Innate immune tolerance against adolescent intermittent alcohol exposure-induced behavioral abnormalities in adult mice.

It has been reported that pre-stimulation of the innate immune system in animals can prevent chronic stress-induced depression- and anxiety-like behaviors in animals, suggesting the possibility that innate immune stimulants may prevent the pathogenesis of neuropsychiatric disorders. Alcohol use, especially when it begins in adolescence, is a risk factor for the development of neuropsychiatric disorders in adulthood. Preventing the pathological changes induced by alcohol exposure in adolescence could be of great importance for improving human mental health.
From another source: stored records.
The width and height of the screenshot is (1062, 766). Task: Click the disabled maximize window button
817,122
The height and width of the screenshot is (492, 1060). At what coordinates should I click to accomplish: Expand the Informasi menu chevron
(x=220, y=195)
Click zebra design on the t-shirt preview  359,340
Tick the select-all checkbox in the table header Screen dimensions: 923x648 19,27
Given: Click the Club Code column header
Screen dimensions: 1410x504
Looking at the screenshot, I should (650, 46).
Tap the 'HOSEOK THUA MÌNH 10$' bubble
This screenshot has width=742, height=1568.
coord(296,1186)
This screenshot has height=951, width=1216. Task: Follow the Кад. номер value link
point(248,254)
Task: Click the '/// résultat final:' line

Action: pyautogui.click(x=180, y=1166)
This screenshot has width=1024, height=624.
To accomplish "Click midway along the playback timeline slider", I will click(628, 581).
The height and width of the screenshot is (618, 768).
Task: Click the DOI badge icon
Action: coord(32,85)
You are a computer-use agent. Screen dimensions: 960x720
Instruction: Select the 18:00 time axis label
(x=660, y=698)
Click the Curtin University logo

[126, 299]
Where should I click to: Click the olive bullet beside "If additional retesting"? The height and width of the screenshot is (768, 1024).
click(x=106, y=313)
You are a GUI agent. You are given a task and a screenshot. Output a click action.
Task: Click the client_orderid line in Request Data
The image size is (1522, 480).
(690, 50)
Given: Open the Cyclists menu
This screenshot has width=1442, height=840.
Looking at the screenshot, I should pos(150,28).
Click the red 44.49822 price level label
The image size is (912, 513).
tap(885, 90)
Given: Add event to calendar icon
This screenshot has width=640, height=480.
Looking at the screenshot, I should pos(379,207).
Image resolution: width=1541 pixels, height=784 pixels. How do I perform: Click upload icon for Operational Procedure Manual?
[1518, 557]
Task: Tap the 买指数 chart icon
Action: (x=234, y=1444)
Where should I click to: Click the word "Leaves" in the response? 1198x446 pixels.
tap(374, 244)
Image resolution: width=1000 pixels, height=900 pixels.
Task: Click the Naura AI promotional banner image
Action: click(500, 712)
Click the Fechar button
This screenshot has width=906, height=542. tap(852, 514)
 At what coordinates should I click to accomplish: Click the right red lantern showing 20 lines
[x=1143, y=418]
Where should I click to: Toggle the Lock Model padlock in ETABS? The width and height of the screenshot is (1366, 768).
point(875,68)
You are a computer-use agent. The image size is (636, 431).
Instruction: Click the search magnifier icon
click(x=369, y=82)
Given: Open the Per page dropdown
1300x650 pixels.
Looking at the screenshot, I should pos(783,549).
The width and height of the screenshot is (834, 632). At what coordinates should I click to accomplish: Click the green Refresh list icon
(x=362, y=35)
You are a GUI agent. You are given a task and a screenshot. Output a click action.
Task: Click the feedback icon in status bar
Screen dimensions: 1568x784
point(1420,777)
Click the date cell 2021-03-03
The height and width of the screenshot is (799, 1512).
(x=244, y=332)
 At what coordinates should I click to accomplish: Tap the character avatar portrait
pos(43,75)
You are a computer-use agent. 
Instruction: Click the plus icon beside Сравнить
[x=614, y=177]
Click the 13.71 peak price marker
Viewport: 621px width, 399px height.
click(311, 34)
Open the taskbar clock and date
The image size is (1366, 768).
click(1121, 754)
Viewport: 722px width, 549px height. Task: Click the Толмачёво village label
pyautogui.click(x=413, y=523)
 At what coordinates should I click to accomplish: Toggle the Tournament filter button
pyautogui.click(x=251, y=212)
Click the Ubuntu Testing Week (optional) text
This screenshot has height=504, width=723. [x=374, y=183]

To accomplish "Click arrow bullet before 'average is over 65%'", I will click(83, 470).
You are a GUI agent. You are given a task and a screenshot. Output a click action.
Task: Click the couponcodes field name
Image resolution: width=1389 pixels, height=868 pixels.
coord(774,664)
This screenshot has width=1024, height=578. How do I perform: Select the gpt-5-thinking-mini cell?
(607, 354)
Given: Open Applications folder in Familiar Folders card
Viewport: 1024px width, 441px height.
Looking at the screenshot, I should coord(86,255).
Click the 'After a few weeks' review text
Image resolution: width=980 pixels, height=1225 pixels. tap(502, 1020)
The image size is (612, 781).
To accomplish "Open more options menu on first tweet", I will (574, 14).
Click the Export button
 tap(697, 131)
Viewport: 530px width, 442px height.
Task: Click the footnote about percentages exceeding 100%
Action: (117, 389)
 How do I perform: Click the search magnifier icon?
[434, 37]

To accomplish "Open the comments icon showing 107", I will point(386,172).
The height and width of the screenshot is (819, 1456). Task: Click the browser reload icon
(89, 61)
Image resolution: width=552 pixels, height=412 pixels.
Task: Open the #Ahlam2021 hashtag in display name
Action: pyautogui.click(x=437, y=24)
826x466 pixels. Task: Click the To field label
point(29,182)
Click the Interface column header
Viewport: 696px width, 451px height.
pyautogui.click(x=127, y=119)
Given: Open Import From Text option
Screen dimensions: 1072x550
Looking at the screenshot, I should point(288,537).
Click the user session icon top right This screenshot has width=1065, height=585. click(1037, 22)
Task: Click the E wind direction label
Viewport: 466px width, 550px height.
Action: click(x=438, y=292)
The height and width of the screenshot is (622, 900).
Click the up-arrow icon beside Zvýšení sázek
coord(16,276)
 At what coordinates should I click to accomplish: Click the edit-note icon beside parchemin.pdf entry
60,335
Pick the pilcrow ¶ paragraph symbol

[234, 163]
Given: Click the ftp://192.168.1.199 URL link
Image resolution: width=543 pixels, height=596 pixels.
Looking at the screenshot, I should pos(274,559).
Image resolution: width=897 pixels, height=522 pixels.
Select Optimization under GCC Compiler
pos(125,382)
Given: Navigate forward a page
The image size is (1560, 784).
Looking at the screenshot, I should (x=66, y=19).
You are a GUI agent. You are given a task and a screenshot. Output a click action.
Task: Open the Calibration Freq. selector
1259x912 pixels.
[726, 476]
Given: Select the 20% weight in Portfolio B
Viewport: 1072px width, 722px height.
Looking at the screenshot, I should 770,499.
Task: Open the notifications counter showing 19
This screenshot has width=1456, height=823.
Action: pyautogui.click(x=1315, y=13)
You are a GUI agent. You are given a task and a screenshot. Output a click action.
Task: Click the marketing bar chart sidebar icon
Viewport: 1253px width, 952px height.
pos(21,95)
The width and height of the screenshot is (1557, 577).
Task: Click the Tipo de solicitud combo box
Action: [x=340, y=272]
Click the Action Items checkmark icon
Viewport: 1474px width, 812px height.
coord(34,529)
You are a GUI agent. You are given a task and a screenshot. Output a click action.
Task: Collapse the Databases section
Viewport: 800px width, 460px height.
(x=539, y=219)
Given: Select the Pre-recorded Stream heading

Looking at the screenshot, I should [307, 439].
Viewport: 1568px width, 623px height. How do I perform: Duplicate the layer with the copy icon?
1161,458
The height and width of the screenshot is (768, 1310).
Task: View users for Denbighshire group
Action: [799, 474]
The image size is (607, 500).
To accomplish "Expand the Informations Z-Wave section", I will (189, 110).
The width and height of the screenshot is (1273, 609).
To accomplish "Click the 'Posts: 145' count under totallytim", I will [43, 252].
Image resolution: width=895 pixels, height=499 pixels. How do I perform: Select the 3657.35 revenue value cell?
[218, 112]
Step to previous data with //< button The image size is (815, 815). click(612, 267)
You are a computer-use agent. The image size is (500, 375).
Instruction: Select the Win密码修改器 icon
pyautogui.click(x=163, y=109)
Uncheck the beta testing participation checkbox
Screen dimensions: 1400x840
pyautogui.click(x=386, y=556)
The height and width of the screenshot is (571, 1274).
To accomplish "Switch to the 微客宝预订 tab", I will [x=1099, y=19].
Here, we investigated whether pre-stimulation of the innate immune system can prevent the behavioral abnormalities in a disease model induced by adolescent intermittent alcohol exposure (AIE). The results showed that a single injection of lipopolysaccharide (LPS) injection (100 μg/kg) one day before alcohol exposure prevented the AIE-induced depression- and anxiety-like behaviors in the tail suspension test, forced swimming test, sucrose preference test, elevated pluz maze test, light-dark test, and open field test in adult mice. Single LPS injection (100 μg/kg) before alcohol exposure also transformed the AIE-induced neuroinflammatory responses in the hippocampus and prefrontal cortex in adult mice to an anti-inflammatory phenotype. Suppression of the innate immune response by minocycline pretreatment abolished the preventive effect of LPS on AIE-induced abnormalities and neuroinflammatory responses in the hippocampus and prefrontal cortex in adult mice. These results indicate that pre-stimulation of the innate immune system may prevent the AIE-induced depression- and anxiety-like behaviors in adult mice by preventing neuroinflammation. This may help to develop new strategies to prevent neuropsychiatric disorders induced by adolescent alcohol exposure.